Hi Missy! I’m sorry that you are down. This time of year is always hard for me too. I totally relate to your frustration, having also fallen down the endless rabbit hole of autoimmune disease. Lots of meds and dr appointments, but no answers and very little relief.
Have you ever listened to Oprah’s Supersoul podcast? I find that they usually get me out of my funk. They are not religious at all. She talks with really smart people, like Brene Brown, Eckhart Tolle, Michael Singer, Ann Lamont etc. I highly recommend them! Hugs to you, and hopefully a better 2022 for us all.
 
Awww @missy, I know you’re facing so many challenges, it’s just not fair. I wish I had the answer or a way of making it all going away. I’m just so sorry that you, and others have and are facing so many difficulties.

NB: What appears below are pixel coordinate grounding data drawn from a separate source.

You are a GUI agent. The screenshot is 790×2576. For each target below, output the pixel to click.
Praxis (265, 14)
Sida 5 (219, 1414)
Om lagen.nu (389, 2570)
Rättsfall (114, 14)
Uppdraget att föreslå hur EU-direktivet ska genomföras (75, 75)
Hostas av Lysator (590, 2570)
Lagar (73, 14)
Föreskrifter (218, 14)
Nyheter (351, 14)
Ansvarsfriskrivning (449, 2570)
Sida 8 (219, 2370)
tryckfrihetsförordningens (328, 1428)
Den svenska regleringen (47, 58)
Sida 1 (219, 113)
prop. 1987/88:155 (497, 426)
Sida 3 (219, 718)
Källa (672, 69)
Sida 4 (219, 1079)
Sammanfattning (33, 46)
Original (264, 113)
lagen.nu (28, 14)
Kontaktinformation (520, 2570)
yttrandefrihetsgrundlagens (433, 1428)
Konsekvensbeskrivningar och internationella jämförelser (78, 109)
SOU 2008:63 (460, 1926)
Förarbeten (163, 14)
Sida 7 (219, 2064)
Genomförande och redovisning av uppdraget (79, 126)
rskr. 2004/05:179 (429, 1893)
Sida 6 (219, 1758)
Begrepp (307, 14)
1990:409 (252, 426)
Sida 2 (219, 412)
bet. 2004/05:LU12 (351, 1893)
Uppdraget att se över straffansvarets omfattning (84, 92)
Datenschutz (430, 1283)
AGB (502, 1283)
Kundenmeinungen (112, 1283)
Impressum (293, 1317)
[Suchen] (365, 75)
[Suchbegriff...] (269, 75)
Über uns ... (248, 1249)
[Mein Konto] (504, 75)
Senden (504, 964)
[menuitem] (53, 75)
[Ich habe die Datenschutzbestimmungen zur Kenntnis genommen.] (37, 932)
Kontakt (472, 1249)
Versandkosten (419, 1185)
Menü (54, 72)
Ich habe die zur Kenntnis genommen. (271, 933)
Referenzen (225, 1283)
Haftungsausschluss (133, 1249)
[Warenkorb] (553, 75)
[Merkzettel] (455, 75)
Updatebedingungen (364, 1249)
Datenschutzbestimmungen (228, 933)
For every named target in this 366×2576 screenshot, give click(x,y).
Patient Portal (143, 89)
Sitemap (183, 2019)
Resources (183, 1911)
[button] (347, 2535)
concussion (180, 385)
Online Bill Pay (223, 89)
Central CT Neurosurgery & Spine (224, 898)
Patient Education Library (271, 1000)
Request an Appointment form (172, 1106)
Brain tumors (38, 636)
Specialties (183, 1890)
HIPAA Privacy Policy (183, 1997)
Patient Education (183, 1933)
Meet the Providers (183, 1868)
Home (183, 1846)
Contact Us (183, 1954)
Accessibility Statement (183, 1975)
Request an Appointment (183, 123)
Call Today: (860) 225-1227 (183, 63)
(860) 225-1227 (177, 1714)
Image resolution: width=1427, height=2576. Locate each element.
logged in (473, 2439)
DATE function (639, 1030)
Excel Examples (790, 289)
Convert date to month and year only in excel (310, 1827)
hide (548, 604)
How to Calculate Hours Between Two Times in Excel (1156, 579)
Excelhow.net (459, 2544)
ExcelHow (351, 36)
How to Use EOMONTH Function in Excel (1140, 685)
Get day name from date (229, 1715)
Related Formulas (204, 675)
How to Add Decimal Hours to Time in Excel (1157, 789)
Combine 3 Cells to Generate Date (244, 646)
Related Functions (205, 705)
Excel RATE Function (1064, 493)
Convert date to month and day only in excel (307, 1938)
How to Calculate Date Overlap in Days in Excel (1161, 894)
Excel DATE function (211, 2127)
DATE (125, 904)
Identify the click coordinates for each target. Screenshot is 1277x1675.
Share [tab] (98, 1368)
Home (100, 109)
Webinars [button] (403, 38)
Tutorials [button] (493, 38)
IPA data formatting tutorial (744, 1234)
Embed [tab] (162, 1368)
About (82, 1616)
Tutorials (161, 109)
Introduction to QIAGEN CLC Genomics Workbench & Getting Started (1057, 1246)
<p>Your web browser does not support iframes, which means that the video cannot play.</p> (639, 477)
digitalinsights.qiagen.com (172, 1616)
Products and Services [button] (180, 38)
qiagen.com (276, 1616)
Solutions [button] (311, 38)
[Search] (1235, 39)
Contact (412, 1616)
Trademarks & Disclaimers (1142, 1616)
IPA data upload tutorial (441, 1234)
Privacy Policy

We had a pretty miserable time last year, when we spent a lot of time in lockdown, couldn’t go out, see friends, and most of all, not see our DS and DIL. I had to keep telling myself that things would get better, and we just had to ride it out.

Sending love and hugs to all those who need them right now, we’re in the fortunate position this year, that our lives have changed dramatically, and whatever happens, we’re with our DS and DIL.
 
I am undeniably depressed....I am a introvert by nature but all of this is getting to me, I am scared to leave the house, I am terrified every time some one goes somewhere and then comes home...I work for an medical insurance company and I read medical records a lot its part of my job...it weighs on me...I am not a front line worker thank goodness....but it all is really starting to get to me.....I am hoping seeing my son, daughter in law and beautiful grand daughter maybe it will help me....
 
I will check it out though anything doing with animals that ends badly I cannot bear. So I will need to be careful. After March of the Penguins (when they let the baby die) I swore off all animal movies. But I get what you mean. Both sad and uplifting. I love those kind of movies. As long as no animals die.

@missy there are some losses along the way (every couple of episodes) so maybe not for you then. I am thinking about you today.